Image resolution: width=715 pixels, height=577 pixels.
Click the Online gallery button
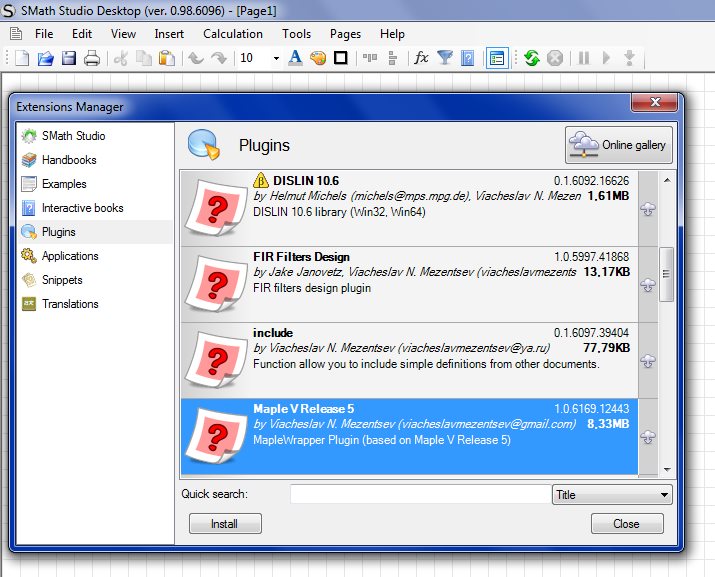619,146
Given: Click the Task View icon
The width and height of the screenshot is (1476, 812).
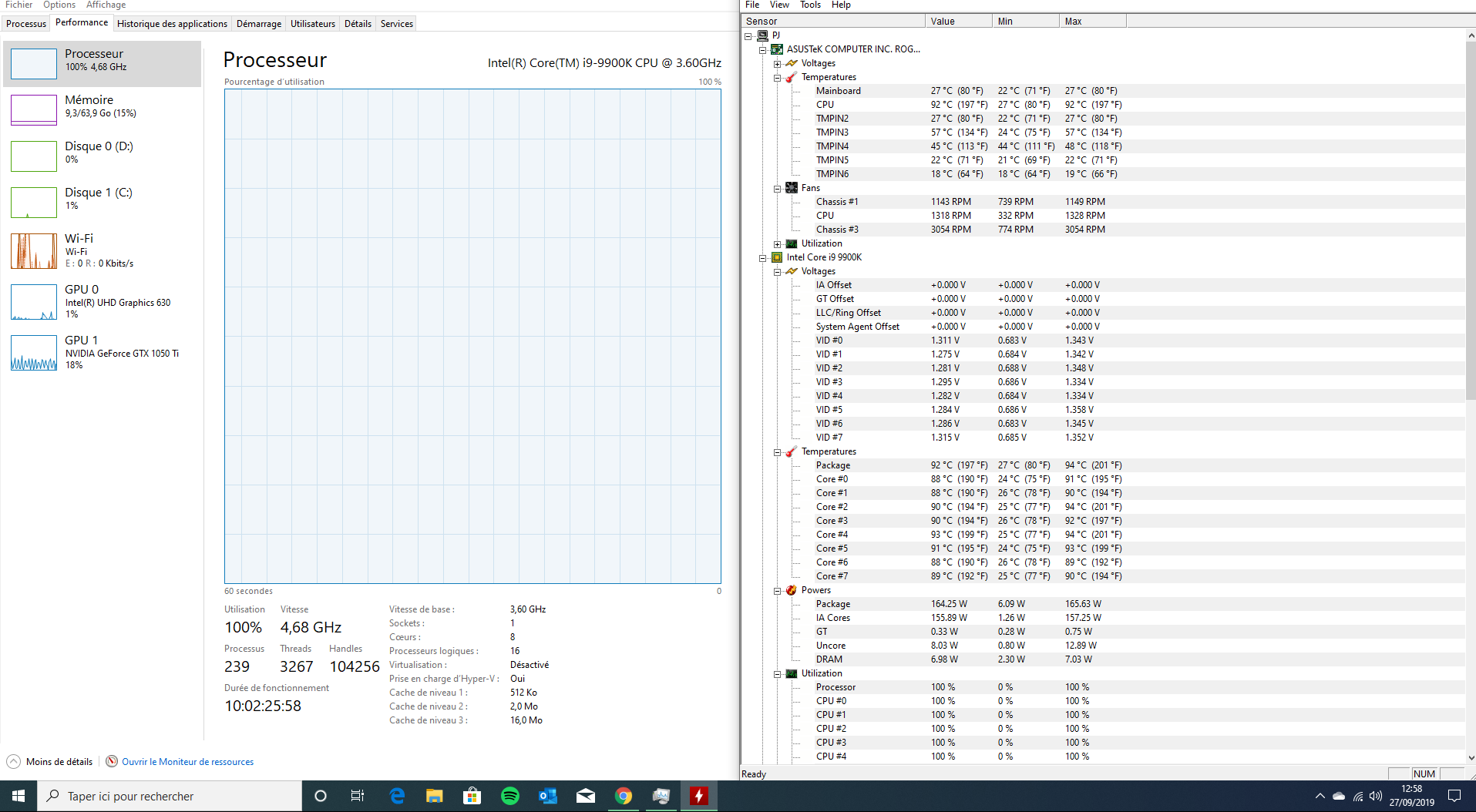Looking at the screenshot, I should (358, 796).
--------------------------------
- [Directive]: Reproduce the text of every record above word for word, leaving out the pictures.

- [Worked solution]:
Image resolution: width=715 pixels, height=577 pixels.
Click the Online gallery button
619,146
Given: Click the Task View icon
The width and height of the screenshot is (1476, 812).
Looking at the screenshot, I should (358, 796).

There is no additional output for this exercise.